Over the years, companies like Cisco have developed standard network topology icons, components, and naming conventions as they described the capabilities of their products. Become familiar with these icons, names, acronyms, and symbols so you can use them effectively.
Cover your bases
When it comes to PCI DSS compliance, you may need to create different types of network diagrams to meet compliance requirements. Some diagrams show the network at a high level, while others focus on one area or aspect of a network. Just like a map of a city, you can zoom in on a “neighborhood” to show and represent even more device and network interaction.
In the Executive Summary of a PCI Report on Compliance (ROC), businesses are required to provide (1) a general network diagram, (2) a detailed network diagram with information like encryption strength, network cards, ports, connection types, and subnets, and (3) a card data flow diagram. Below are the details you need to include in your diagrams.
A detailed network map and a general network diagram work together to show both a high-level view and a more detailed description of your network. The detailed diagram will include more information, and the general diagram will provide a cleaner layout of just the essential framework. Between the two, you need to cover the following:
- A representation of all connections in and out of the network
- All network devices in use within the cardholder data network (routers, firewalls, switches, etc.)
- All computers attached to the card network. Multiple identical systems can be represented as a group if appropriately noted
- Remote access/admin connections (VPN concentrators, SSH, modems, etc.)
- Wireless networks if installed
- Connections to any external companies
- Any modems in use
- IP addresses
- VLANs in use
A card data flow diagram needs to contain the following:
- A description of how the credit card information moves through the network, including:
- To which systems the data is passed or stored for any time
- Through which network devices the data passes
- Which port and protocols are used to pass the data to each location
- Which, if any, encryption algorithms are in use and when
- Which data is stored, where, and for how long (cardholder info, card and CVV numbers, expiration dates)
- All inbound sources of credit card information to the network
- All outbound flows of credit card data (e.g., to a payment processor, data storage companies, marketing, etc.)
It’s also important that you keep current copies of all three types of network diagrams on file. Not only is it required for PCI compliance, but it is also a key data security practice. If your company deals with protected, sensitive, classified, secret, or top-secret information, these diagrams will serve as references.

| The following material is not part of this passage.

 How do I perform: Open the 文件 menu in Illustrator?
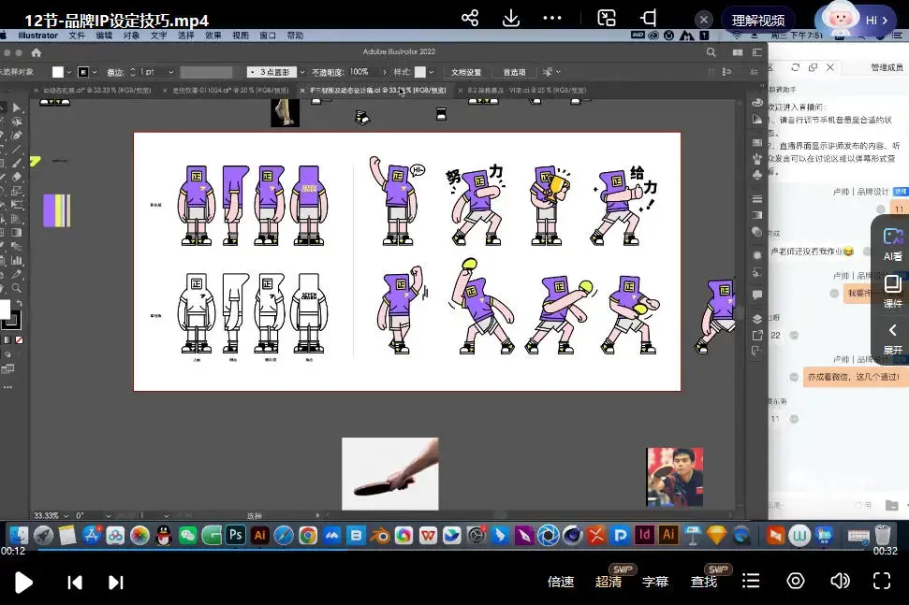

They can help you recall where any critical data originates, is stored, transmitted, or received within the network—so as to ensure data confidentiality, integrity, and availability.
Use the right tools
While network diagram software and tools are not required to become PCI compliant, using these tools can save time and effort. Many people incorporate diagramming software to make their mapping easier and more organized.
Put your diagram to the test
If you want to know how accurate a network diagram is, take it to a network engineer and ask them to recreate it on a network simulator like GNS3 and then compare it to the live configuration. GNS3 and other tools allow you to upload virtual machines as network appliances for study and testing purposes.
When diagramming, your overall goal should be to balance thoroughness with clarity. When in doubt, get specific. People often forget to show details like cable types, encryption strength, wireless networks, version number, last-changed date, etc.
The top three problems we see with network diagrams are:
- They don’t contain enough detail for an assessor to determine what is or isn’t in scope for an audit.
- They don’t use industry-standard icons.
- They contain outdated information and are therefore inaccurate.
If your company is facing a PCI audit or compliance assessment, follow the suggestions and reminders above and create your detailed, thorough, and descriptive network diagrams correctly the first time.